= Stewart McLean (politician) =

Canadian politician

Stewart Edgertson McLean (21 November 1913 – 13 April 1996) was a Manitoba politician. He served as a cabinet minister in the governments of Dufferin Roblin and Walter Weir, and unsuccessfully ran for the leadership of the Progressive Conservative Party of Manitoba in 1967.

The son of David McLean, he was born and raised in Dauphin, Manitoba, and received a B.A. and an LL.B. from the University of Saskatchewan. McLean came down with tuberculosis before he entered service in the Royal Canadian Air Force during World War II. He was called to the Manitoba bar in 1945, and served as Mayor of Dauphin from 1955 to 1958.
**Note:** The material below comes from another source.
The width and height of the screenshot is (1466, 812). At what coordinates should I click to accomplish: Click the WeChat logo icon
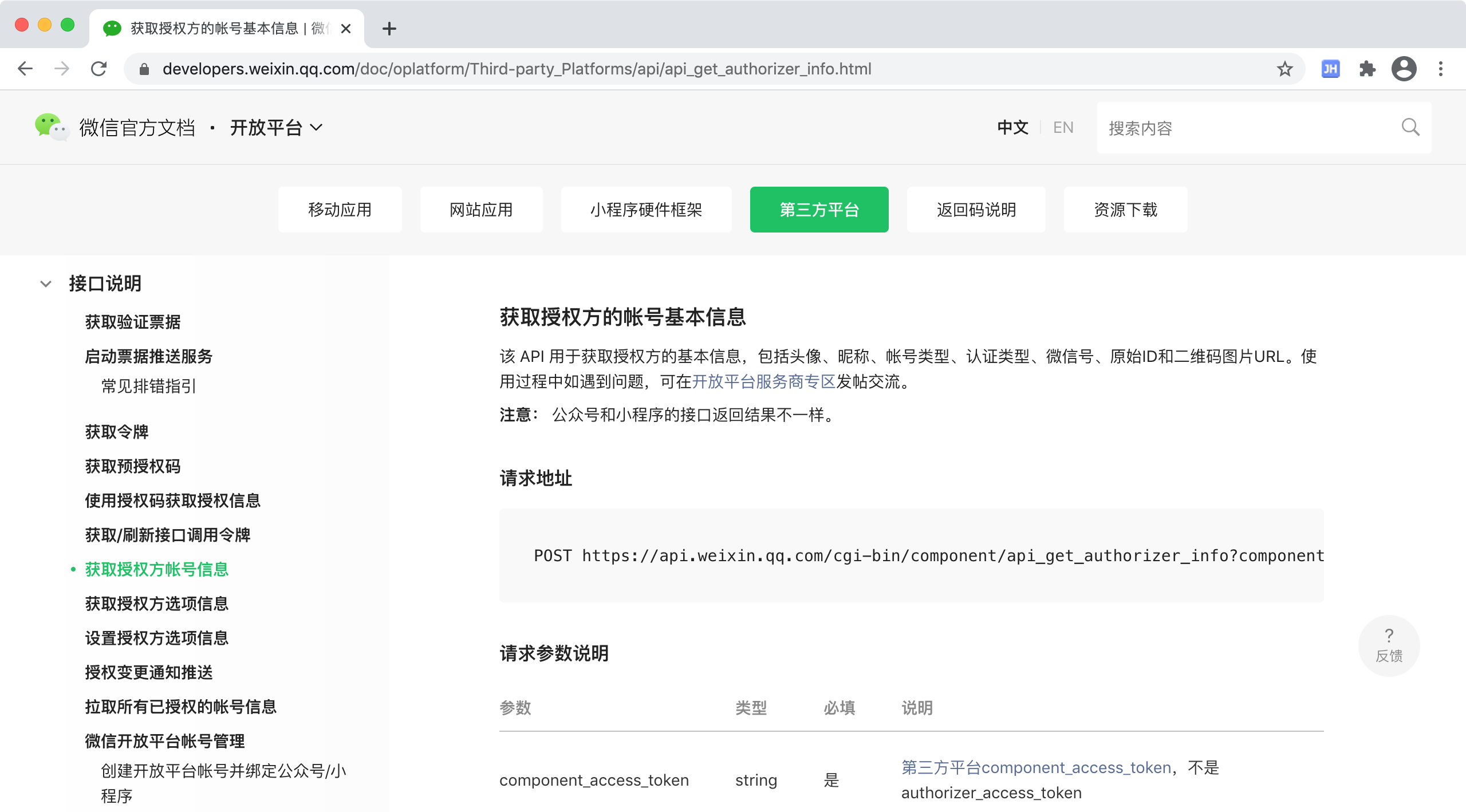click(52, 127)
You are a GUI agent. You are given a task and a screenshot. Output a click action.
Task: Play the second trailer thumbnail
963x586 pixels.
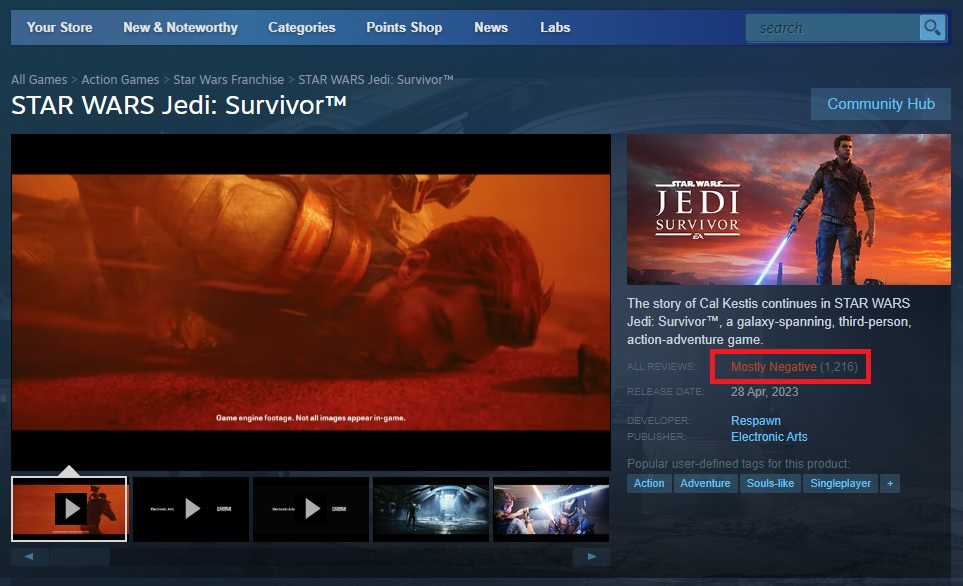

In 1958, McLean was elected to the Manitoba legislature for the riding of Dauphin. A Progressive Conservative, McLean was appointed Minister of Education in the minority government of Dufferin Roblin. He retained this position after Roblin's Tories won a majority government in 1959, and was responsible for overseeing the consolidation of several school boards.

On 9 December 1963, McLean was shifted to the office of Attorney-General. He held this position until 22 July 1966, when he was appointed Provincial Secretary and Minister of Public Works.

Ideologically, McLean was a representative of the Progressive Conservative Party's right wing, and had difficulty accepting some of Dufferin Roblin's more innovative policies (for instance, "shared services" for separate schools).

When Roblin moved to federal politics in 1967, McLean was one of four candidates who sought to replace him. He placed third on the first ballot with 87 votes, and was eliminated on the second after falling to 73. Most of his supporters voted for Weir, the winning candidate, on the third and final ballot.

Weir initially kept McLean as Provincial Secretary and Public Works Minister, but shifted him to the Ministry of Transportation on 24 September 1968.

Weir's Tories were defeated by Edward Schreyer's New Democrats in 1969. McLean was personally defeated in by New Democrat Peter Burtniak, after a recount, by 41 votes. He did not return to provincial politics after this.

After leaving politics, he served as a judge in Saskatchewan, retiring in 1983.

McLean died at home in Dauphin in 1996.